En troisième lieu, M. B… se plaint de ce que l’administration n’a pas tenu compte des réelles motivations qui l’ont poussé à solliciter la fin de son détachement auprès de la police nationale et sa réintégration au sein de la gendarmerie nationale ni de ce qu’il était revenu sur sa décision. Toutefois, alors qu’il n’a pas versé dans la présent instance la demande par laquelle il a sollicité la fin de son détachement, l’intéressé ne produit en tout état de cause aucun élément de nature à étayer les difficultés qu’il aurait rencontrées au cours de son détachement au sein du centre de sécurité publique de Marseille. Par ailleurs, il ressort des pièces du dossier et en particulier de son recours gracieux que sa rétraction est liée à l’insatisfaction causée par sa nouvelle affectation au sein de la gendarmerie en milieu rural et par les difficultés de sa compagne à trouver un emploi. Dans ces conditions, il ne saurait être reproché à l’administration d’avoir donné une suite favorable à la demande de fin de détachement formulée par l’intéressé. Il ne saurait être davantage fait grief à son administration d’accueil, la police nationale, qui a été contrainte de réorganiser ses services de ne pas avoir répondu favorablement à la rétraction de l’agent qui a été réintégré, sur sa demande, dans son administration d’origine, la gendarmerie nationale. Il s’ensuit que le moyen tiré de l’erreur manifeste d’appréciation ne peut qu’être écarté.

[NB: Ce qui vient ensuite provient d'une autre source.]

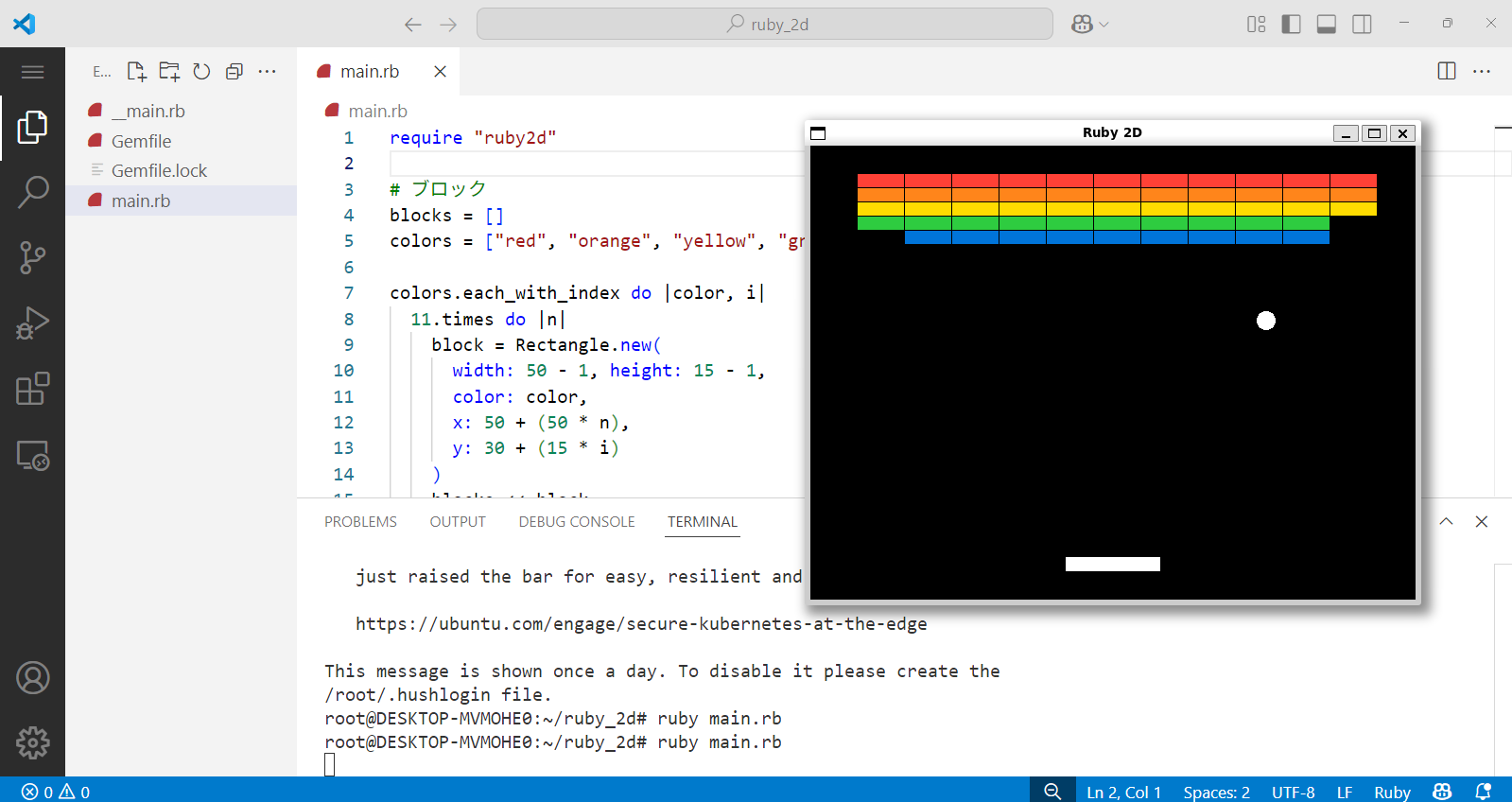Open the Source Control view
1512x802 pixels.
tap(33, 257)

Il résulte de ce qui précède et sans qu’il soit besoin d’examiner la fin de non-recevoir opposée en défense ni de statuer sur la recevabilité de la requête que les conclusions à fin d’annulation présentées par M. B… doivent être rejetées.
Sur les frais liés au litige :
Les dispositions de l’article L. 761-1 du code de justice administrative font obstacle à ce qu’il soit fait droit aux conclusions de M. B… dirigées contre l’Etat qui n’est pas, dans la présente instance, la partie perdante.
D E C I D E :
La requête de M. B… est rejetée.
Le présent jugement sera notifié à M. A… B… et au ministre de l’intérieur.
Délibéré après l’audience du 27 juin 2025, à laquelle siégeaient :
M. Soli, président,
Mme Ruiz, première conseillère,
Mme Gazeau, première conseillère,
Assistés de M. C….
Rendu public par mise à disposition au greffe le 30 juin 2025.
La rapporteure,
signé
I. Ruiz
Le président
signé
P. Soli
Le greffier,
signé
J-Y C…
La République mande et ordonne au ministre de l’intérieur en ce qui le concerne ou à tous commissaires de justice à ce requis en ce qui concerne les voies de droit commun contre les parties privées, de pourvoir à l’exécution de la présente décision.